Houston – Expect increasing consolidation in the oil and gas sector as a way to cut costs and spur growth after a longer-than-usual recovery period, Citi vice chairman and global energy investment banking chief Steve Trauber told a Thompson & Knight energy symposium in Houston on Thursday.
“Consolidation is close,” Trauber said. “Strategics are starting to talk about combining their positions. It’s going to be good for bankers and lawyers.”
Given their growth struggles and challenged business models, the Houston-based banker thinks even the major oil companies are considering combining, much as they did in the late 1990s and early 2000’s. Trauber cited such potential combinations as BP-Royal Dutch Shell and even ExxonMobil-Chevron, which are both beginning to exploit their positions in West Texas’ and New Mexico’s rich Permian Basin.
Trauber said Citi itself is currently working to sell three or four oil and gas exploration and production companies and six midstream, or infrastructure, entities.
“There are 80 companies in the Permian operating one rig and there are 50 private equity-backed companies [in the basin],” he said. “There has to be consolidation to drive down costs.”
Trauber also expects consolidation in the still suffering oilfield services sector, which has already seen the combination of General Electric’s oil and gas unit with Baker Hughes; Transocean Ltd.’s $1.1 billion acquisition of Songa Offshore; and Ensco plc’s $839 million purchase of Atwood Oceanics Inc., which closed this week despite objections by activist investors.
Rumors are rife about other potential deals emerging in that portion of the industry. The Wall Street Journal reported in the last week that takeover talks between Baker Hughes and Subsea 7 SA broke down over price, and that Helix Energy Solutions Group Inc. was exploring a possible sale. In August, it reported that Dover Corp. was exploring strategic alternatives for its energy business.
“Five pressure pumping companies filed for IPO’s,” Trauber said. “Two got out and three are waiting, but the market is saying, ‘No more.’ That means consolidation.”
Houston-based Keane Group Inc. and Midland, Texas-based ProPetro Holding Corp. were the two such companies that were able to go public. Among those who didn’t: Denver-based Liberty Oilfield Services Inc., which postponed its $250 million IPO in May (leaving unused its planned ticker symbol BDFC, which stood for “Best Damn Frack Company”). The company is backed by the private equity firm Riverstone Holdings.
Trauber doesn’t think oil prices will get back to $80 to $100 per barrel anytime soon, probably staying around $50 “plus or minus $5” for the foreseeable future. He said it’s not a bad price, as many Permian producers can make money at $40 and above. But it doesn’t help offshore operators, who need more like $65 per barrel, and sovereign/national companies, which need more like $80 to $90 to support their countries’ social programs.
Trauber thinks natural gas prices will probably remain at around the $3 per thousand cubic feet equivalent level.

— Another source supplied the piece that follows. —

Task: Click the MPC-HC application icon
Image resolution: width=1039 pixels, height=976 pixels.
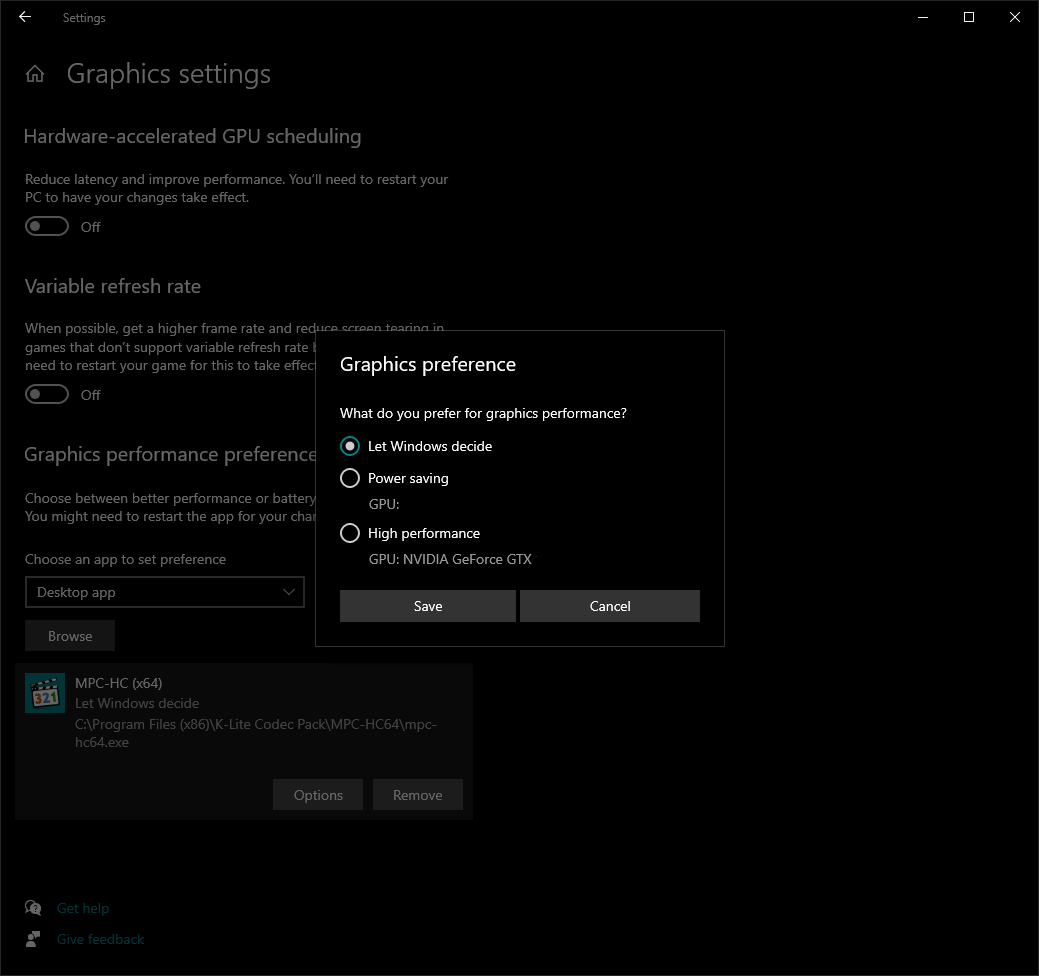Action: click(x=44, y=692)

In terms of dealmaking in the U.S., Trauber is seeing a lot of interest in the Eagle Ford, where Anadarko Petroleum Corp. sold assets to Sanchez Energy Corp. and the Blackstone Group in January for $2.3 billion. He thinks other companies operating in the area “will likely consolidate,” as they are growing more slowly than their Permian peers but are easy to leverage because of the cash they throw off.
The banker also sees a lot of interest in the mid-continent, most notably the oily STACK play in Oklahoma.

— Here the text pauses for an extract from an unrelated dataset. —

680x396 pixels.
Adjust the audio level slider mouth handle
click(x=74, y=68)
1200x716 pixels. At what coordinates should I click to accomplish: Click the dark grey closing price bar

On the gas side, Trauber expects deal activity in Marcellus Shale, which covers a large swath of Appalachia, and the Haynesville Shale, which is in East Texas and northern Louisiana.
Trauber said the markets are giving higher valuations to companies with good returns on capital that are starting to return that capital to shareholders through increased dividends and share repurchases, like the $2.5 billion buyback program Anadarko announced last month. “You’re starting to see markets pay for strength,” he said.
The banker said activism also has returned after taking a hiatus during the downturn, noting the Ensco-Atwood deal as well as Jana Partners’ announced opposition to EQT’s $6.7 billion purchase of Rice Energy (Citi advised EQT). He said Jana “got burned” by shorting Rice and going long EQT and thinks shareholders will approve the deal at the upcoming vote.
Trauber also noted that the debt markets have improved significantly, which makes dealmaking more possible, and that more and more SPAC’s — or special purpose acquisition companies — are coming to the IPO market (including Sentinel Energy Services, which is led by former Schlumberger CEO Andrew Gould).
The banker thinks premiums being paid for target companies will go down and that more deals will be crafted with “earn-outs,” in which the seller can make more money later depending on whether certain financial thresholds are met. “They’re a great way to close the gap between buyers and sellers,” he said.